Causal additive models (CAM) (R package CAM, 1.0) were used to infer the underlying data generating mechanism (causal structure) from observational data28. The model is a special case of the general structural equation model (SEM)55, namely in that the structural equations are additive in variables and errors. The model further assumes no hidden variables, i.e. all variables involved in the data generating mechanism are observed, and absence of directed cycles in the causal graph. Since the dimension of the dataset was low (15 covariates, except SND), we did not use preliminary neighborhood selection (screening of covariates primarily aimed for reduction of computational time). Furthermore, in order to avoid using data twice (for both variable selection and inference after selection)56,57, as well as the issue of “p-value lottery”58,59,60, the last step (pruning of the directed graph) of CAM was combined with the multi-splits method59. Briefly, the method randomly splits data into training and testing sets; the training set is used for estimating the graph structure while the testing set is used for computing p-values of each covariate (repeated 100 times to avoid noisy selection of covariates and to stabilize the results).

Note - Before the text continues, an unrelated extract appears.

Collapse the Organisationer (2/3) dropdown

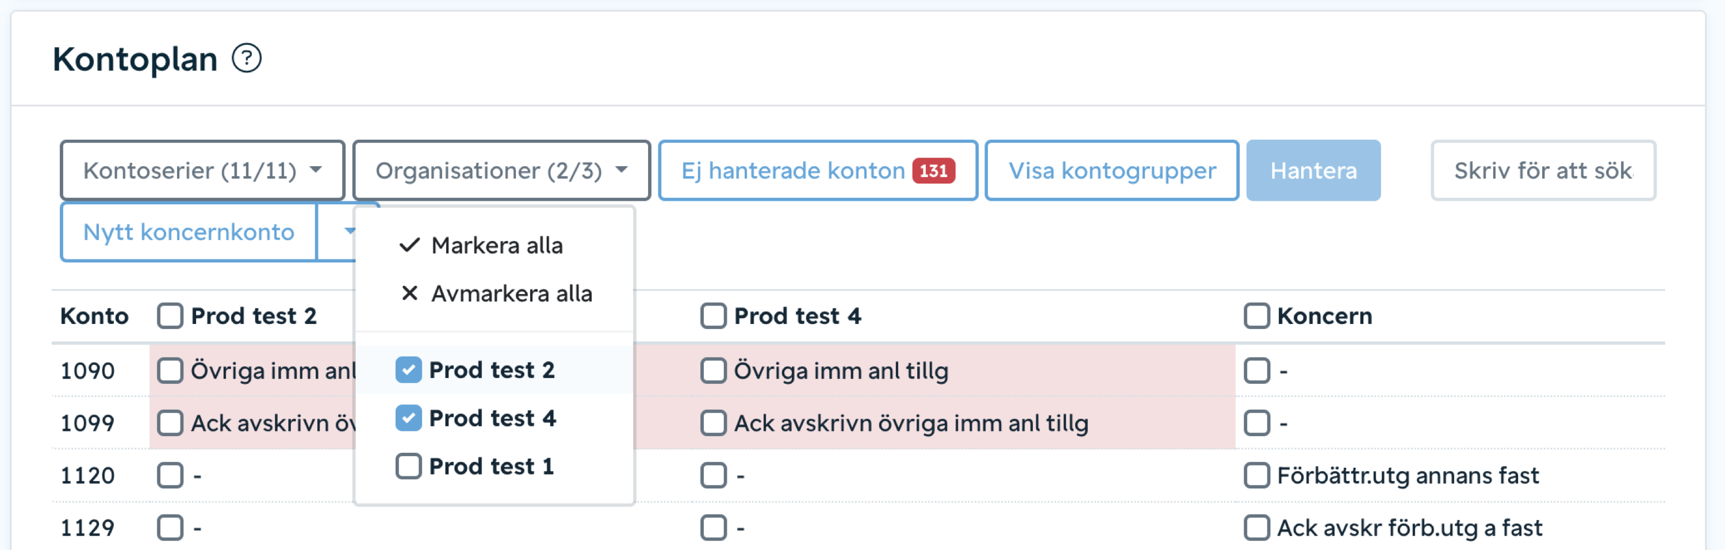click(x=501, y=171)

Prediction of global maps using tree-based algorithms

Random forests (RF) (RandomForestRegressor in scikit-learn, 0.19.1) and gradient boosting trees (GB) (GradientBoostingRegressor in scikit-learn, 0.19.1) were used for prediction61. Hyperparameters (n_estimators, max_features, max_depth and min_samples_leaf) in both algorithms were optimized using cross validation (CV) with respect to R2. Additionally, the learning rate in the boosting algorithm was set to a constant value of 0.05 since it can be compensated by the number of iterations. Independently trained random forest and gradient boosting trees were stacked by simple averaging. The generalization errors (R2 and RMSE) were estimated using nested (ten by ten folds) CV, i.e. the inner CV selected the best-fit models (optimizing hyperparameters with respect to R2) while the outer CV computed the test errors of the selected models. The entire procedure was repeated ten times using different random splits (or seeds) to increase stability. Using the estimated model we predicted global bacterial richness at the full spatial coverage of covariates.